= Makasib =

Kitab al-Makasib or Makasib (كتاب المكاسب) is a two-volume Twelver Shi'ah legal manual of Islamic commercial law written on Fiqh by Morteza Ansari. It remains a key textbook in the modern Hawza and has been the subject of numerous commentaries. Makasib and the notable work of Akhund Khorasani, Kefayah al-osul, are taught in advanced classes at the seminaries. This book is one of the resources for the examination of the Assembly of Experts.

==Author==
Sheikh Morteza Ansari (1781, Dezful – 1864, Najaf) was one of the most influential Shia scholars of the 19th century. He trained more than a thousand students. He was the leading Shia scholar in the late Qajar period. After Muhammad Hasan al-Najafi, Ansari became the general Marja' of Shia.
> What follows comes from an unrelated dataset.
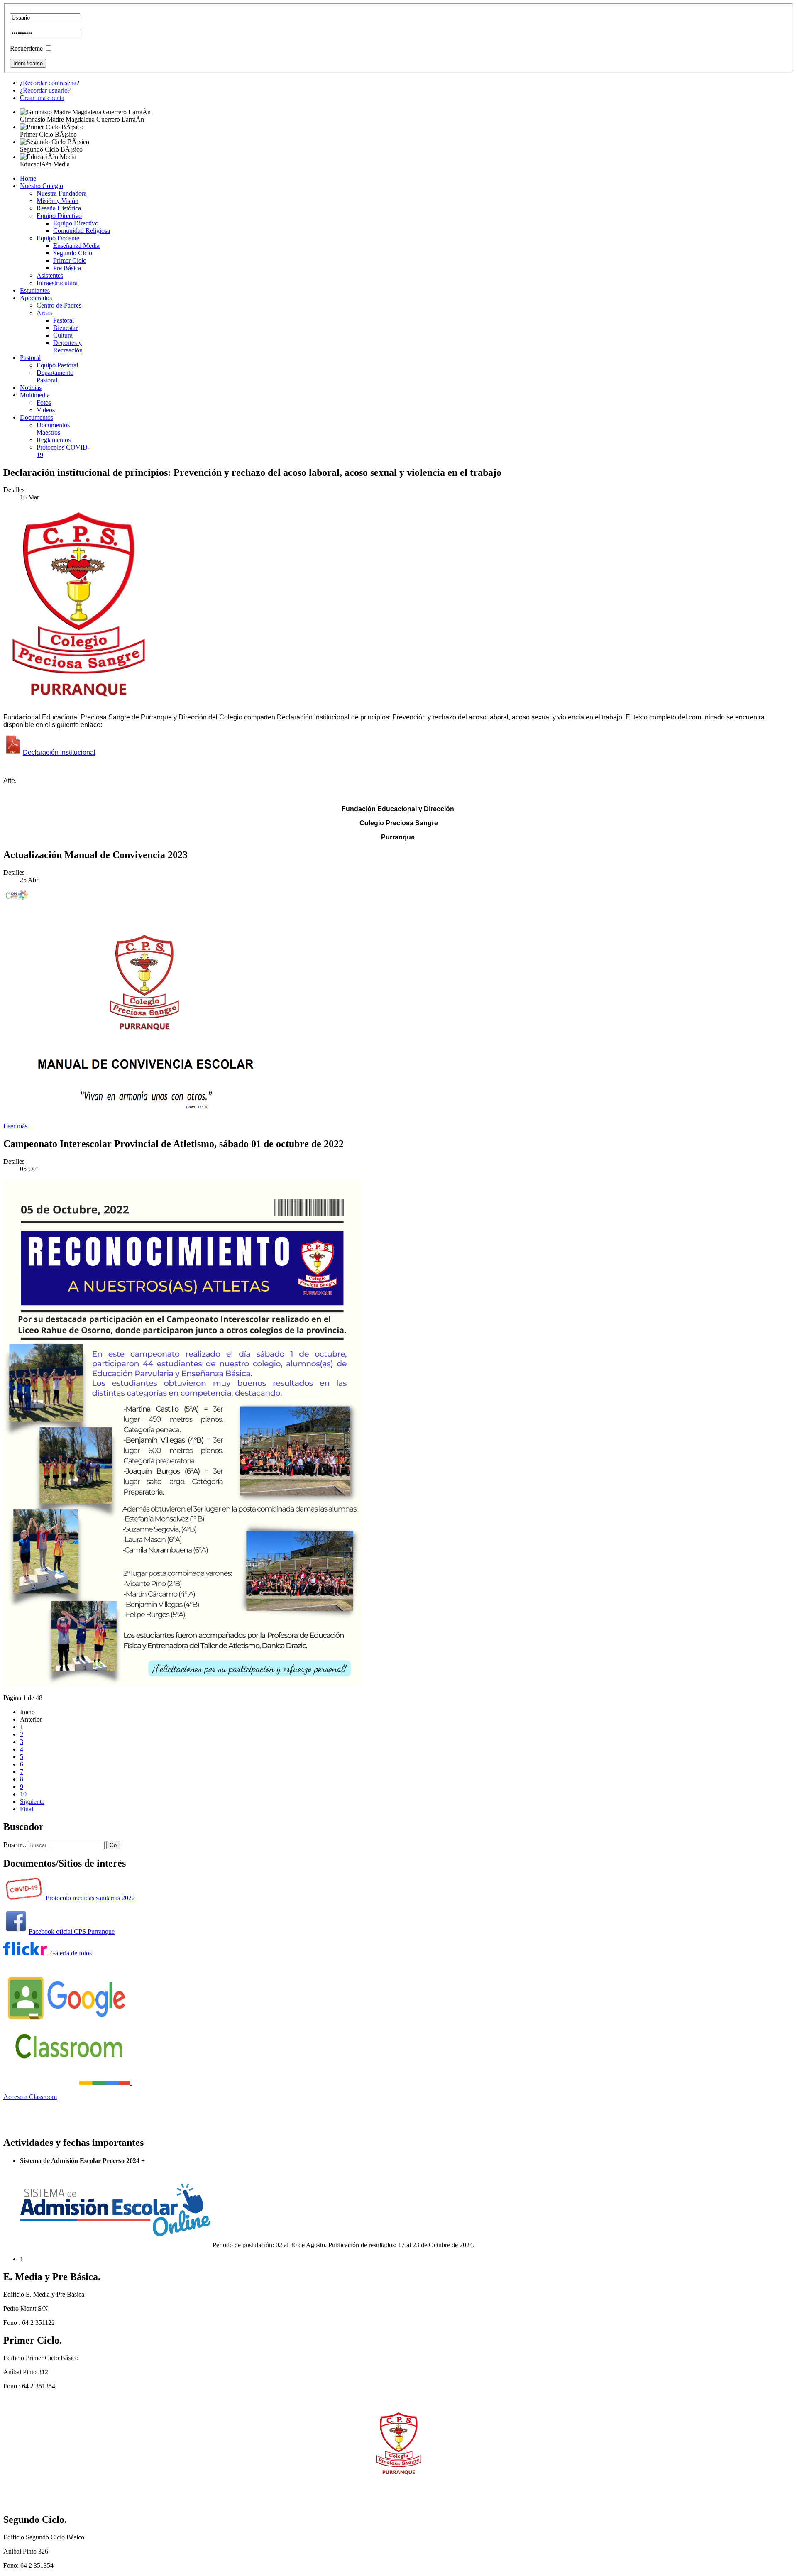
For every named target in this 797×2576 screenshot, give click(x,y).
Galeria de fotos (69, 1953)
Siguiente (32, 1801)
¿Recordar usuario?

Two of his most significant works are Makasib and Faraed al-Osul, which are both used as textbooks on Shia law.

==Concept of the book==
This book has three sections. The first section is about forbidden transactions (مکاسب المحرمه), the second is about sale (بیع), and the third is about options in the sale (خیارات). The end of the book is devoted to other issues, such as Taqiya, inheritance, and rada.

==Commentaries==
Makasib has been the subject of commentaries by Sheikh Abbas Qomi, Akhund Khorasani, Muhammad Hossein Naini, Agha Zia Addin Araghi, Mirza Abu'l-Hassan Azarbaijani Meshkini, and Sheikh Mousavi Khansari.

==Editions==
The first edition of the book was completed in Tehran, 1886–7. The second edition was completed in Qom, and the last and popular (incomplete) edition was written by Muḥammad Kalāntar in five volumes in Najaf, 1972–5.

===Corrected editions===
There are numerous corrected editions of Makasib. One of the editions was done by the Shaykh Ansari Congress; the first volume was published by 1415 AH and other volumes, namely, volumes 2–6, were gradually published until 1420 AH. The corrected edition was produced using one manuscript version and six printed ones. Another corrected edition was done by Hossein Amr Allahi and Muhammad Reza Fakir and issued by the institute of Islamic publication in Qom.